▶ _YOUR TASK_
Please copy everything from the line containing "You are a computer-use" down to and including the line containing "click(x=138, y=326)", shifting every coordinate in the answers by adding 47. Leave the pictures out.

▶ _RECORDS SUPPLIED_
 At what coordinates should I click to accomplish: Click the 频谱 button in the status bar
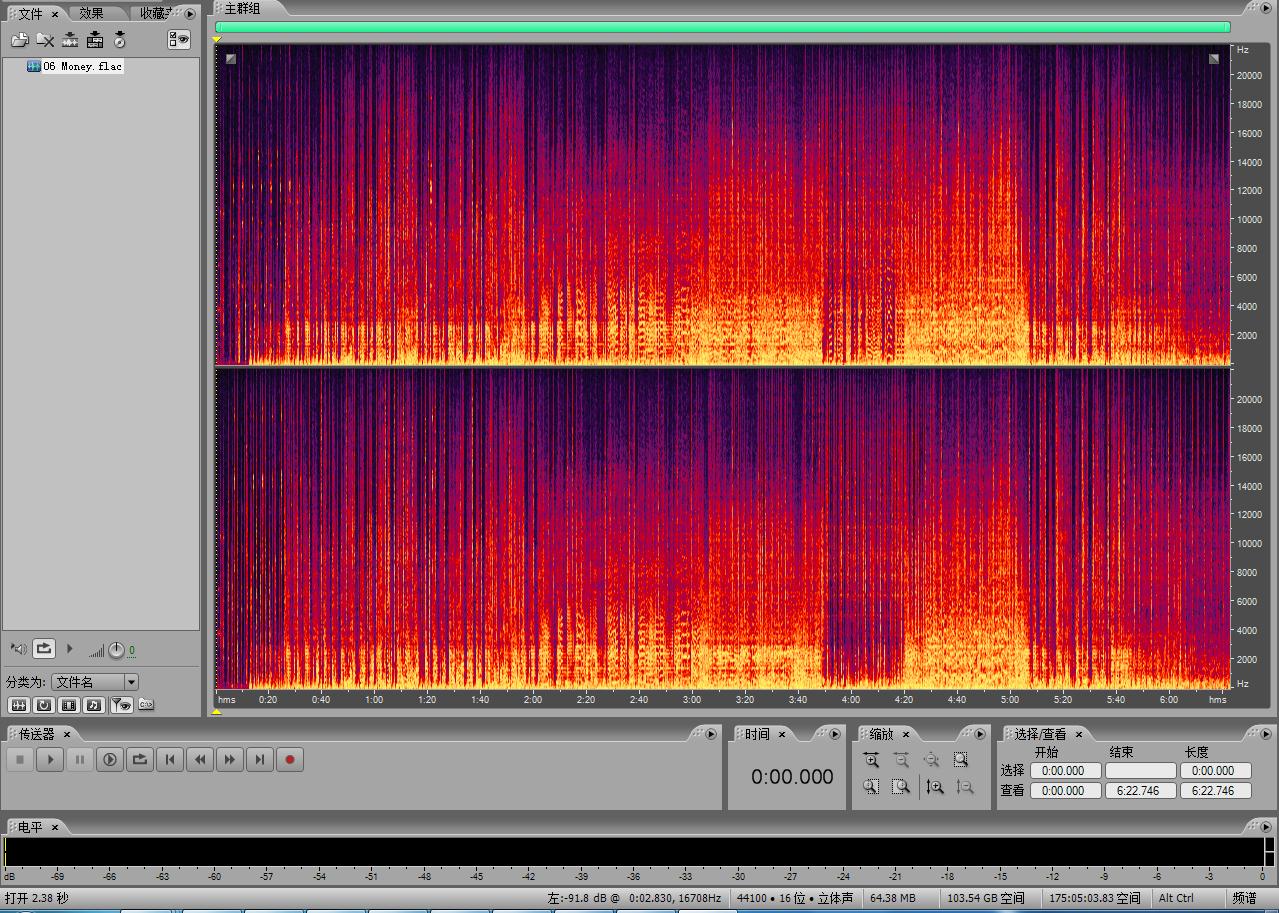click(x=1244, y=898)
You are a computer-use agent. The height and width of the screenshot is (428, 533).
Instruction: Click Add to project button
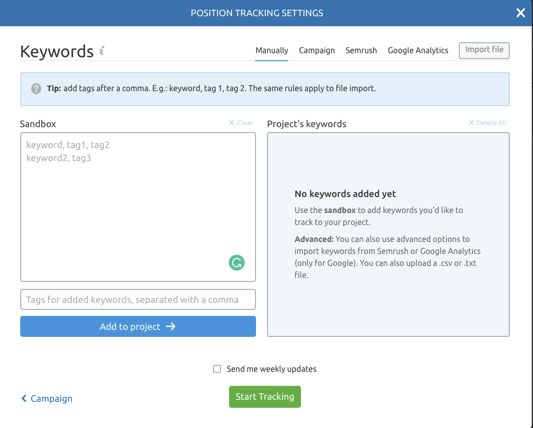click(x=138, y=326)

---

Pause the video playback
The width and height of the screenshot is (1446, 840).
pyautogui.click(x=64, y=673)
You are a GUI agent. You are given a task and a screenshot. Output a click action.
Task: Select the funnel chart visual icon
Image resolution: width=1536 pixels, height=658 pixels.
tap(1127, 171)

▶ _EXERCISE OUTPUT_
You are a computer-use agent. The height and width of the screenshot is (428, 533).
Instruction: Click Add to project button
click(x=185, y=373)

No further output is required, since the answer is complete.